(YOUR GOAL):
The answer must consist only of the lines from the line with "Viewport: 1080px width, 669px" to the line with "Task: Open the sidebar dropdown chevron", both included, exactly as they stand below.

(Recorded data):
• • • •
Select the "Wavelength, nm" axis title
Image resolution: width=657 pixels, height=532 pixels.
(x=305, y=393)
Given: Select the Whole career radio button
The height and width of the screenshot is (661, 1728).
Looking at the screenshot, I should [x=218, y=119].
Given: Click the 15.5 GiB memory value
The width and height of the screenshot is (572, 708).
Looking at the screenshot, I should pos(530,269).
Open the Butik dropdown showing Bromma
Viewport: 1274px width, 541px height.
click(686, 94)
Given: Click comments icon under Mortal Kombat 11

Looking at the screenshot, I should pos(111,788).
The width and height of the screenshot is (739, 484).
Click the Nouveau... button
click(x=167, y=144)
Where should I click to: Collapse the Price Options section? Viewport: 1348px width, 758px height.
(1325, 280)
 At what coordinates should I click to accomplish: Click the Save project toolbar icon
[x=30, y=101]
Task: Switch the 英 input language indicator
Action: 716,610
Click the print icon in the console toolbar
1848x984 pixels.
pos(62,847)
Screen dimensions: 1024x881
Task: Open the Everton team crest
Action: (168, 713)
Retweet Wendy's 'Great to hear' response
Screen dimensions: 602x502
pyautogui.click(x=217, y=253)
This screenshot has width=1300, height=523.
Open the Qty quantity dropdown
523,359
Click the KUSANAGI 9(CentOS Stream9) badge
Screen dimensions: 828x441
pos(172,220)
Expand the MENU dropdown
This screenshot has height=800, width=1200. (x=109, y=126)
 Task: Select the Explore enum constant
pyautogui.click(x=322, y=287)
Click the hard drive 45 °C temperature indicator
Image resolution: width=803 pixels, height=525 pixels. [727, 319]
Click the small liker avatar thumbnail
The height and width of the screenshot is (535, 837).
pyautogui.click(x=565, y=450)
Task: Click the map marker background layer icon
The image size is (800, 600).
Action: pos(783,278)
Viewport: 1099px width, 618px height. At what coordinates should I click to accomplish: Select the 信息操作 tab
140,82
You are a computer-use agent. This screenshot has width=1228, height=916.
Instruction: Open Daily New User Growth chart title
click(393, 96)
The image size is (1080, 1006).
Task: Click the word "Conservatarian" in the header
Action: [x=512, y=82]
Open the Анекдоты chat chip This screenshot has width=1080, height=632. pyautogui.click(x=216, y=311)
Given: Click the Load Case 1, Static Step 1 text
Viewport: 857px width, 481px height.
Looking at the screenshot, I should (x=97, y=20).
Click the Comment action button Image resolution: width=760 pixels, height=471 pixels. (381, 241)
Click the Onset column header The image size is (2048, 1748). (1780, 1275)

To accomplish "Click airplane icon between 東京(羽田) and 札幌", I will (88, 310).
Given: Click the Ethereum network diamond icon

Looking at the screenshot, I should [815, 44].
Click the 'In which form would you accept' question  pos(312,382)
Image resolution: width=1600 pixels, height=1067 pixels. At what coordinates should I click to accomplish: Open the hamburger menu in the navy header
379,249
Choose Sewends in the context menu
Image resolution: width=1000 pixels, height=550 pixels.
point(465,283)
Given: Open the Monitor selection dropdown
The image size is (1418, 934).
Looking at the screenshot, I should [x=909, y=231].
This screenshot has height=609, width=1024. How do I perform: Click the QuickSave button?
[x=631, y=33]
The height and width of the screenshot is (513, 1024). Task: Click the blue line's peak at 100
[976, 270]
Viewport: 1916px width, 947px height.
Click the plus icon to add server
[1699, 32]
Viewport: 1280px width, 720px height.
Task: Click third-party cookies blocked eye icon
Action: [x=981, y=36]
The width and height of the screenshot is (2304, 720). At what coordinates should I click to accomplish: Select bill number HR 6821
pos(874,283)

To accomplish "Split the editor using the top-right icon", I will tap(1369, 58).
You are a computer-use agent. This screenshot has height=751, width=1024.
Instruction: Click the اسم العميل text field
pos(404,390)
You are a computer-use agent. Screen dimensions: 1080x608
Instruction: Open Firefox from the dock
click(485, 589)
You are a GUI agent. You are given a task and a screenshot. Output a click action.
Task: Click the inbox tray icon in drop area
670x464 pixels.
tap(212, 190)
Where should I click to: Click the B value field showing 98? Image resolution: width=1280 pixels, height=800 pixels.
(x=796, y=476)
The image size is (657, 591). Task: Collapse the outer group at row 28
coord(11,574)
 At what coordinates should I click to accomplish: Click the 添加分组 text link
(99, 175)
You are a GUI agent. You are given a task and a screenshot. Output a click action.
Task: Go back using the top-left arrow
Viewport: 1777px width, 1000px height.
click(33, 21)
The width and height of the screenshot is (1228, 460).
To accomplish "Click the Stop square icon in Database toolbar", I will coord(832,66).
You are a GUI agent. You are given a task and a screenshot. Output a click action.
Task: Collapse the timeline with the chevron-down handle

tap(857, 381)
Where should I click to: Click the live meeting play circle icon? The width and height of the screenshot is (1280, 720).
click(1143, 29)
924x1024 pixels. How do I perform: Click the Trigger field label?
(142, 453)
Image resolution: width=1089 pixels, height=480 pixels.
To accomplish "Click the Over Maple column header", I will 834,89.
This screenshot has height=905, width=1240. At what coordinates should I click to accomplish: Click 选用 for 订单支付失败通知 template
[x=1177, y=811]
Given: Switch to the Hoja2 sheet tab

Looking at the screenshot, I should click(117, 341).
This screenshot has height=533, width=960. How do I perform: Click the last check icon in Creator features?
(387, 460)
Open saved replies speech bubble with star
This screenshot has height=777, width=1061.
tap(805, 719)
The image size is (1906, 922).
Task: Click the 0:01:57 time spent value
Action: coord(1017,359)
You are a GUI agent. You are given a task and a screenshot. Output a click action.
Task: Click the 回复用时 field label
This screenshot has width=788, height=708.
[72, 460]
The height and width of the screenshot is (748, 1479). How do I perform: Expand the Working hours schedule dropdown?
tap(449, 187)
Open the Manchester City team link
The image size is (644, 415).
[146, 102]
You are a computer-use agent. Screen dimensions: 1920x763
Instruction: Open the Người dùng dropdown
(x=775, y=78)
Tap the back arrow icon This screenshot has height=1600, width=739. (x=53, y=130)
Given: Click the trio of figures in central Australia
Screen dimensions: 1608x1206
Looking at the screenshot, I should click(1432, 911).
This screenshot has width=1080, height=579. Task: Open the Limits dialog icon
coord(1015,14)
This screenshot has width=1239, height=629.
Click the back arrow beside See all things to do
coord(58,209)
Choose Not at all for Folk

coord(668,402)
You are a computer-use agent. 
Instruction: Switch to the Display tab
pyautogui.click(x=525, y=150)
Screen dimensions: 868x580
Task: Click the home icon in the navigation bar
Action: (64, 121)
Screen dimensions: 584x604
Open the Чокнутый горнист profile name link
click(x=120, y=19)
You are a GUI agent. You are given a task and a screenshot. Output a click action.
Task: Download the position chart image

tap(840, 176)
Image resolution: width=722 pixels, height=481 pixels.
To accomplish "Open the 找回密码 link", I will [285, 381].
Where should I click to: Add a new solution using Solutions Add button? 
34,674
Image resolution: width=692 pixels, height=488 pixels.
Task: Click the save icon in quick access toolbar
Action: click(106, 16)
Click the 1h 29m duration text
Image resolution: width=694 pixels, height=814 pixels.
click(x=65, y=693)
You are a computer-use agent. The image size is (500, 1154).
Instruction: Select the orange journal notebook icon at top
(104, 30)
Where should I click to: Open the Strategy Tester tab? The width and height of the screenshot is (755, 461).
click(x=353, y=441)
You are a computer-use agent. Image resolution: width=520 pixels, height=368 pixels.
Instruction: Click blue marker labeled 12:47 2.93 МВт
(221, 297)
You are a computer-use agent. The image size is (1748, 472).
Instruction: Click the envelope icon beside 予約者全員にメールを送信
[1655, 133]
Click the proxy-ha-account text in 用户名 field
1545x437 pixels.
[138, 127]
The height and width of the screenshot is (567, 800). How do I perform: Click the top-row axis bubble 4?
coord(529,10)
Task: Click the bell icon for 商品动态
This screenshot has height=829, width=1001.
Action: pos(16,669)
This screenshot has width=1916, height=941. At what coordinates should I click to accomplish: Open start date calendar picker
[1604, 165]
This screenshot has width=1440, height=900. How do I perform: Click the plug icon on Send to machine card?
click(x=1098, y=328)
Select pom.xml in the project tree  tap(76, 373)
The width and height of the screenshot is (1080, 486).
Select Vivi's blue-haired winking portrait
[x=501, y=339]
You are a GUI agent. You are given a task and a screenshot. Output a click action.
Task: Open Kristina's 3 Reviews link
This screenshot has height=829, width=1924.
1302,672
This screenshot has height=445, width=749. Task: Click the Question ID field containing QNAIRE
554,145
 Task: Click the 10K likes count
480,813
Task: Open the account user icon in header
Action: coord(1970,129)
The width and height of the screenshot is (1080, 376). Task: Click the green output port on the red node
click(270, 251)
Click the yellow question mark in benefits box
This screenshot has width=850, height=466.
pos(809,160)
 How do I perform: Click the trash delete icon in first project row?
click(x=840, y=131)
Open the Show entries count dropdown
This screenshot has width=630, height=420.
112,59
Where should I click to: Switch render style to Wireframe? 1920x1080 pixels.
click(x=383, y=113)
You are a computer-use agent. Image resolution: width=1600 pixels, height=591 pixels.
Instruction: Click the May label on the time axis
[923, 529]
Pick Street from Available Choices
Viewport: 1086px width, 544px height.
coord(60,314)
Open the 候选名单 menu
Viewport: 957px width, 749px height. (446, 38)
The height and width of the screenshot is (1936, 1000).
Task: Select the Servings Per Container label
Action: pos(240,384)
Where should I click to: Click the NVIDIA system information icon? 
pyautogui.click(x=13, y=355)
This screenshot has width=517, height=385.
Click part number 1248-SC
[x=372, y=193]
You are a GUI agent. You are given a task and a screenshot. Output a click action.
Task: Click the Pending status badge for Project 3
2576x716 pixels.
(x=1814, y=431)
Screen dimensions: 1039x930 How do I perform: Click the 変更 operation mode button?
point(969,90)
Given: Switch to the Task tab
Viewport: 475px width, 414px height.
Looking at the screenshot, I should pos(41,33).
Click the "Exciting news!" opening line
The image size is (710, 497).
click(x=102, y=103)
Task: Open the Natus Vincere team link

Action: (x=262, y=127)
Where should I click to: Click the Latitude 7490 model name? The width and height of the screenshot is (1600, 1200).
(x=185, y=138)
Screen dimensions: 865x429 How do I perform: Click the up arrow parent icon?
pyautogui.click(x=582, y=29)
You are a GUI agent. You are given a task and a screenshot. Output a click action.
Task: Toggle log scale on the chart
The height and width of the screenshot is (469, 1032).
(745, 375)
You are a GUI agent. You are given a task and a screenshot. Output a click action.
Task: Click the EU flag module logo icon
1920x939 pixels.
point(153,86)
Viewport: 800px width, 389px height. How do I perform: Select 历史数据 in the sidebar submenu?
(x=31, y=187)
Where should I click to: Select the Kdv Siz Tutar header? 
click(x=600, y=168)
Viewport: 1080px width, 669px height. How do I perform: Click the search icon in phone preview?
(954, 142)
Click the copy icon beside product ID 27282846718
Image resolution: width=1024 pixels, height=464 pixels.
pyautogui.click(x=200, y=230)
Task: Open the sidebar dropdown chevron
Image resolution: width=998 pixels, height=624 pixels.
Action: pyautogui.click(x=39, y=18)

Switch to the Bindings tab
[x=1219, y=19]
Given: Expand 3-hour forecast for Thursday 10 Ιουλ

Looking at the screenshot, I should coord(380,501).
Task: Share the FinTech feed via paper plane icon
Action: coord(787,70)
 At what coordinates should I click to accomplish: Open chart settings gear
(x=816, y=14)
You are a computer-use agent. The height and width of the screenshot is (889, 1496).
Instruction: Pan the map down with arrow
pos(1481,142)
• • • •
(WRITTEN RESPONSE):
Viewport: 1080px width, 669px height. How do I perform: Click the search icon in phone preview?
(954, 142)
Click the copy icon beside product ID 27282846718
Image resolution: width=1024 pixels, height=464 pixels.
pyautogui.click(x=200, y=230)
Task: Open the sidebar dropdown chevron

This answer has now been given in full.